■ **Data for analysis**:
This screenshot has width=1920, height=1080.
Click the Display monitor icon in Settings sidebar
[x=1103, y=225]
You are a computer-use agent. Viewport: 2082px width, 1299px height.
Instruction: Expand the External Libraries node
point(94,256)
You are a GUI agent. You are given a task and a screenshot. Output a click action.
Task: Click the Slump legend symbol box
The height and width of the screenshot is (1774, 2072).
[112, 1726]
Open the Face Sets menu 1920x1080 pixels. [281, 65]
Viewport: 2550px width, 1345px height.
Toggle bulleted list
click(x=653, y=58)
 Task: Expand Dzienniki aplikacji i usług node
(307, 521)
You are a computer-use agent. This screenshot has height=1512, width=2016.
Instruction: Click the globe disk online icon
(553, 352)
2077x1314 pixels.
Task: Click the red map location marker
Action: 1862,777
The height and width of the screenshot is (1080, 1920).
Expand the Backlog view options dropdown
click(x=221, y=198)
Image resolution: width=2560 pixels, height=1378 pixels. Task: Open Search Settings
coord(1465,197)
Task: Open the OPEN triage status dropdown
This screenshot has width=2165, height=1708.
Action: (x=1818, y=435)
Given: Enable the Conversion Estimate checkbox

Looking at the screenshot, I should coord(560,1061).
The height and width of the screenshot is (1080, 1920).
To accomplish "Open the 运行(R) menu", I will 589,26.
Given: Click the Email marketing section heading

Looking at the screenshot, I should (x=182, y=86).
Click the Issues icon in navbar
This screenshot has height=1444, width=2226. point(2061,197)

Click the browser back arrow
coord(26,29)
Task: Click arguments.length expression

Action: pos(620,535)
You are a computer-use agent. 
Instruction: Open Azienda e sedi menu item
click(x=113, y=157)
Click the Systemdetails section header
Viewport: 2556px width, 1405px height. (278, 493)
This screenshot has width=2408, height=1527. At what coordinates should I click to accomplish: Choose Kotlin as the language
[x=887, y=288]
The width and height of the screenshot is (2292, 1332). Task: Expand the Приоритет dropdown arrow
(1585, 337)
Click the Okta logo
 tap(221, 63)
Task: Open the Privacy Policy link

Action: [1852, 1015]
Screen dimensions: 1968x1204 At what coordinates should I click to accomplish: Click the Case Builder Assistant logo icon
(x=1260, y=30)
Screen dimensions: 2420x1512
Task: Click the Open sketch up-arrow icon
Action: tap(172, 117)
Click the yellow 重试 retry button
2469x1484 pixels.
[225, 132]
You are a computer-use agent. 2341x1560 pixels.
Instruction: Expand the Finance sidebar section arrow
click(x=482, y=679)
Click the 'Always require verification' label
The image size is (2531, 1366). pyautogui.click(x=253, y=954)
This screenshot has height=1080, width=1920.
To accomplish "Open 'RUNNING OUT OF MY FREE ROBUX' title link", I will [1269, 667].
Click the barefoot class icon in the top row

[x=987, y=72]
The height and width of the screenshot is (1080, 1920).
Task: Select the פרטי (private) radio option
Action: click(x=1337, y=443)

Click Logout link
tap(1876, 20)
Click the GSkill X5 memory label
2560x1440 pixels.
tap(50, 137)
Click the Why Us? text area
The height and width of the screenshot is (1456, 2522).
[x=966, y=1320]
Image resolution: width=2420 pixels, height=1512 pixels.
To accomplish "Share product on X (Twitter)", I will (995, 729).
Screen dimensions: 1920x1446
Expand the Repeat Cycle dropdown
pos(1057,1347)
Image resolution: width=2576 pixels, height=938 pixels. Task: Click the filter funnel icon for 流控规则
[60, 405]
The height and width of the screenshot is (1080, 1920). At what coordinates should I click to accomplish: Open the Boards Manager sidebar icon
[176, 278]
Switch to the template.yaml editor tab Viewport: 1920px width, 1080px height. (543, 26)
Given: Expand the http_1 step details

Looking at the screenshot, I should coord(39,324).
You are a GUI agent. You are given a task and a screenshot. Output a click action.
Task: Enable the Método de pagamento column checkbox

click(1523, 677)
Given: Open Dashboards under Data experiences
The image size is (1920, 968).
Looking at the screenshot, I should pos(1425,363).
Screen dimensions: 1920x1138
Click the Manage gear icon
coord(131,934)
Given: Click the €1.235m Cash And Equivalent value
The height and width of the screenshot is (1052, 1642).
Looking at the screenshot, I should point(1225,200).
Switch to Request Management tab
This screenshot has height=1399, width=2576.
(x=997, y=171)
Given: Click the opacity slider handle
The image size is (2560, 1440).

■ **Description of the task**: For this task, write out exactly the lines of the entries above, starting at the line with "The image size is (1920, 968)." and ending at the line with "Given: Click the opacity slider handle", both included, and no others.

■ **Exercise output**:
The image size is (1920, 968).
Looking at the screenshot, I should pos(1425,363).
Screen dimensions: 1920x1138
Click the Manage gear icon
coord(131,934)
Given: Click the €1.235m Cash And Equivalent value
The height and width of the screenshot is (1052, 1642).
Looking at the screenshot, I should point(1225,200).
Switch to Request Management tab
This screenshot has height=1399, width=2576.
(x=997, y=171)
Given: Click the opacity slider handle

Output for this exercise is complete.